Downloading genuine software

Downloading genuine software

Published September 13, 2011

Summary:Recently during a verbal conversation I was asked what can be done about helping a Windows 7 computer that is slowing down to a crawl. At the time the computer in question wasn't around so I mentioned to download, install, and run Malwarebytes to check for any potential spyware/malware on the system.

Recently during a verbal conversation I was asked what can be done about helping a Windows 7 computer that is slowing down to a crawl. At the time the computer in question wasn't around so I mentioned to download, install, and run Malwarebytes to check for any potential spyware/malware on the system.

After our discussion it occurred on me, that whenever I recommend a certain software title, they would go home, search for it, download and install it. But what if there are fake versions of that software title out there, that would actually harm a system rather than help it? How could I ensure that they only download the genuine copy of it? At the time of our discussion, I didn't have the website on-hand, so I couldn't refer them to a direct URL. And even if I did, they would have to write it down or attempt to remember it. In fact on some titles, I would have to look up the URL myself or refer to a bookmark if I had one already.

If you do a search for a software title, the first set of results is usually contains the real website that releases the title. But there are usually other results below that are additional distribution points for the software title as well. So, what would prevent somebody from posting an infected installer and make users think that it is genuine? I am sure that there are legal actions that can force removal of fake or malicious versions of known software titles, but this requires constant policing of products and sites where they are posted. Some has to slip through the cracks.

First, I should probably only email URLs to people, and not verbally tell them to go and download a certain software title. Second, I should only send recognized URLs from reliable download sources. For instance, I would put my trust in the CNet Download Center, where a lot of Windows software can be found. Maybe I'm being paranoid, but I would quite feel bad if I recommended a software title and the user downloaded a fake version and loaded their system with malware instead.

And for those that use a copy of a major GNU/Linux distribution, validating software is generally not a problem because all software installed from a distribution is channeled through that distribution's repository. So, adding a software title to a GNU/Linux PC usually involves installing it with the software installer that comes with the distribution itself. Rarely does a user need to go outside of the distribution (if the larger ones are used, like Fedora, Red Hat, Ubuntu, etc.) to obtain an outside package. If they did, the similar problem could occur where they would need a way to verify that the package is genuine. With open source software, typically I've been able to find it on Sourceforge.

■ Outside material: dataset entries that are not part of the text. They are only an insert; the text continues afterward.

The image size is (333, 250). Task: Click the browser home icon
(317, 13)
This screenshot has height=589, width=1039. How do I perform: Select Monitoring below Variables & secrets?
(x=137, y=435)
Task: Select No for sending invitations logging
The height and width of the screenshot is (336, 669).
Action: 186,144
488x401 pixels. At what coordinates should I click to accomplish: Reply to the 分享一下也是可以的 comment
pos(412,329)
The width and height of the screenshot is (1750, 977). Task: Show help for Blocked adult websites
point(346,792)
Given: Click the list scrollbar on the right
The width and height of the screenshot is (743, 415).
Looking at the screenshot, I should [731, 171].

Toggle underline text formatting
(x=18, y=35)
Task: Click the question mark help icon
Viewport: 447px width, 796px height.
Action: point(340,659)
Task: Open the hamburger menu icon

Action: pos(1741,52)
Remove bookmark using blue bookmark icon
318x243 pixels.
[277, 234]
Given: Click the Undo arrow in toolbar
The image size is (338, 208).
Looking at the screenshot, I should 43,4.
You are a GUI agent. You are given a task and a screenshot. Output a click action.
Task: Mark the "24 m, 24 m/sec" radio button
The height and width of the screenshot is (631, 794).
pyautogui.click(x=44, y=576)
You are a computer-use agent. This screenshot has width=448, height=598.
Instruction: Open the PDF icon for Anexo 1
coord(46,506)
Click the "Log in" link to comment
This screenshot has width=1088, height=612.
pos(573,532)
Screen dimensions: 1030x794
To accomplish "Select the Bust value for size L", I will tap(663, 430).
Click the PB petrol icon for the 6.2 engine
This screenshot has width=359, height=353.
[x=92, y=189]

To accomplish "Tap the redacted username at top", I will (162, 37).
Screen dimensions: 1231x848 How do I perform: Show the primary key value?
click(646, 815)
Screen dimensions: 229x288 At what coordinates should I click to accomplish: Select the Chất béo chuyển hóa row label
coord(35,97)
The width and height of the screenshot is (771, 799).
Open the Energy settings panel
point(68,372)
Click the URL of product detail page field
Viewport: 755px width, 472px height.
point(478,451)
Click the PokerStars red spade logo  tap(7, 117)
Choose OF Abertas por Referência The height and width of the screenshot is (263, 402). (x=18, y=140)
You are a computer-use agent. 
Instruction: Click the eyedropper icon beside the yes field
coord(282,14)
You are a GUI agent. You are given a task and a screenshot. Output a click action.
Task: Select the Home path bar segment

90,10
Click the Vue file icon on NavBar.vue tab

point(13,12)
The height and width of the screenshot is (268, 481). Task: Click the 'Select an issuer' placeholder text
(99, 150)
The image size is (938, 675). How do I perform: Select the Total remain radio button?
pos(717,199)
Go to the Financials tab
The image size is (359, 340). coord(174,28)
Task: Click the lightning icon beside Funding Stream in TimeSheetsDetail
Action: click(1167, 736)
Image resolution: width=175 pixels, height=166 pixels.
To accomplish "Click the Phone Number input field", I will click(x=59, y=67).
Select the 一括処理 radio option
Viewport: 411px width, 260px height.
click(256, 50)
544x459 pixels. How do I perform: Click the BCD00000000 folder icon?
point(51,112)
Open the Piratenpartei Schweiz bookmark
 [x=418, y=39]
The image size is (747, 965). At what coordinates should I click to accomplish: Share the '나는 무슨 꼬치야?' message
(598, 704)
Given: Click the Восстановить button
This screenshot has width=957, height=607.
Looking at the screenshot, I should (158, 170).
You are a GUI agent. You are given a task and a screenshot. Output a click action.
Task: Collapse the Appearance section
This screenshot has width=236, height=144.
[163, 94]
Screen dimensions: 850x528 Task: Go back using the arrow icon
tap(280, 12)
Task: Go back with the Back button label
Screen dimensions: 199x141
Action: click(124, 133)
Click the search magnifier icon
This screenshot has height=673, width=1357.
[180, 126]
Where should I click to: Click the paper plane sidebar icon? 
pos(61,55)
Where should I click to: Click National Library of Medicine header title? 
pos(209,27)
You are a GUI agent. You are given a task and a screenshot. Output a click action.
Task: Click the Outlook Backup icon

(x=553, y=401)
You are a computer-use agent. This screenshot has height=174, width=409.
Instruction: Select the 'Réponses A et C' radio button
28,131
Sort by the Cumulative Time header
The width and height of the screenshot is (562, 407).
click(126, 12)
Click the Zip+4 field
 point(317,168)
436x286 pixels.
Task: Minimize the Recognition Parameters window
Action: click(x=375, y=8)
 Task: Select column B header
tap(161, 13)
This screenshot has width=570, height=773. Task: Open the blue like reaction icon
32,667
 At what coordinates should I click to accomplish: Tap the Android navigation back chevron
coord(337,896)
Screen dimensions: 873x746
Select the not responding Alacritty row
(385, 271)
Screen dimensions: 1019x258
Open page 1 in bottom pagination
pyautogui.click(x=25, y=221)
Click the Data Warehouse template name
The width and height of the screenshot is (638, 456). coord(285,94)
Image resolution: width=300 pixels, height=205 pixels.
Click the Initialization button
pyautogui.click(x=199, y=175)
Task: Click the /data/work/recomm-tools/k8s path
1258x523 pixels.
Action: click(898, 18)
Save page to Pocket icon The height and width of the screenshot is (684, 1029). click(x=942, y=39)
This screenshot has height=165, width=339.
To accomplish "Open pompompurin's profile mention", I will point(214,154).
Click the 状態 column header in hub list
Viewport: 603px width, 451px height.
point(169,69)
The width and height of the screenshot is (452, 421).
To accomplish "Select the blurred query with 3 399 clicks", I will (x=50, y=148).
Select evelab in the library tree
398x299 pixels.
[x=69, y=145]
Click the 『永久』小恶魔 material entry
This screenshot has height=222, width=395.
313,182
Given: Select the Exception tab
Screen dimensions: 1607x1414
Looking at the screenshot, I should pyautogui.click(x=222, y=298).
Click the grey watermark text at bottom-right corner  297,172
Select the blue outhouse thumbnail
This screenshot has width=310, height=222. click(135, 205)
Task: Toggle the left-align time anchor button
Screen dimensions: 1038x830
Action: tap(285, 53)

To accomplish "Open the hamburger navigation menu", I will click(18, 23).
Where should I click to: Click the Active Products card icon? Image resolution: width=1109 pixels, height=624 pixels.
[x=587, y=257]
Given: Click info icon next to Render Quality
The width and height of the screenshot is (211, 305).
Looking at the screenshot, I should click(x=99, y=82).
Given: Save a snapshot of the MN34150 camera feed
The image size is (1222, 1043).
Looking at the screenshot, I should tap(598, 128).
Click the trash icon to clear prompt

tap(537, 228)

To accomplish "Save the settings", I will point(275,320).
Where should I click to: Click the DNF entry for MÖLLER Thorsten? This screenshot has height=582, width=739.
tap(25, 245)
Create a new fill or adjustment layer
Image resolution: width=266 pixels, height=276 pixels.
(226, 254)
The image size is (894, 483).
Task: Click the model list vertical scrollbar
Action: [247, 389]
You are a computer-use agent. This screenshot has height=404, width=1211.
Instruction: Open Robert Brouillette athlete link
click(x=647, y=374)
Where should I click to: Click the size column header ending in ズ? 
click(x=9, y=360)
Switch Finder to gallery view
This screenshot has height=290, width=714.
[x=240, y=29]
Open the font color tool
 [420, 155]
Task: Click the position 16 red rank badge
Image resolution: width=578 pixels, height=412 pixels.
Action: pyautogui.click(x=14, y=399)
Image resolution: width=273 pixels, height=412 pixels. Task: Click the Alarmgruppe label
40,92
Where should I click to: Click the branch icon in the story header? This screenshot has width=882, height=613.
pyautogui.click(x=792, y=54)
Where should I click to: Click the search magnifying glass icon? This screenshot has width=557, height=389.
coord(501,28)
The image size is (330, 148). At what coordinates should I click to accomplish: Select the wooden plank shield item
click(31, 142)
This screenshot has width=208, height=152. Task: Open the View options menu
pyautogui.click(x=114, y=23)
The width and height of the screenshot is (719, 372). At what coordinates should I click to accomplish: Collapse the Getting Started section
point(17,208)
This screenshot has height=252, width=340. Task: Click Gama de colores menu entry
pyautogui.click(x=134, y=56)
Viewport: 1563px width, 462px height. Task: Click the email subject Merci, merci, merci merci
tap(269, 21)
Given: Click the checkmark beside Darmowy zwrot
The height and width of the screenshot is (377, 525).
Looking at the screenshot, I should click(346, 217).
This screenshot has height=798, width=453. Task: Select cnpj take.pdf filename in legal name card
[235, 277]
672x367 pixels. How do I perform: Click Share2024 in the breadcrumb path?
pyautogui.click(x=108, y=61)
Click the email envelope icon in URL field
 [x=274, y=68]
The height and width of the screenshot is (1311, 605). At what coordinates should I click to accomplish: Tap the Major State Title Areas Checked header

I would be glad to hear about methods that others use for verifying software in Windows, to ensure it is genuine.

Comments:

Chris_Clay Sep 14, 2011

adamjarvis : Actually the whole VLC situation is what prompted me to think more about this issue, and post this in the first place. I am sure there must be many other software titles that have similar issues to this. Especially open source products (mostly for Windows since it's the main target of attack), because they may not have the legal foundation to try and get the fake software removed from sites. It's amazing how people are very trusting (or possibly unaware of the security risks) when it comes to downloading and installing software, even ROMS like you mentioned.

adamjarvis Sep 14, 2011

@apexwm Its certainly the case you have to be careful searching Google for legitimate free software. A case in point is VLC Player for Windows, if you search Google for 'vlc', the top result returns an ad for Vlcplayer / vlcplayer.downloadster.org. (NB.don't download from here!) The second result is for the genuine 'VLC Player' www.videolan.org/vlc/ - Official page for VLC media player, the Open Source video framework!. The first result, is an ad which contains a download to a modified version of 'Vlcplayer', which states it contains adware, beneath the download button. As a novice, it would be very difficult to distinguish the real from the fake - most would opt for the top result. Google really needs to police/distinguish their ads better. What I find incredible is the number of people that have downloaded Android roms for their mobile, to upgrade to Android 2.2 or Android 2.3, with little regard for the source of the Android software they are installing, where the security consequences of using such software are far more dangerous, if you were to use this as your business phone etc.It seems common to buy an Orange San Francisco, and flash the rom, it's even recommended by theregister.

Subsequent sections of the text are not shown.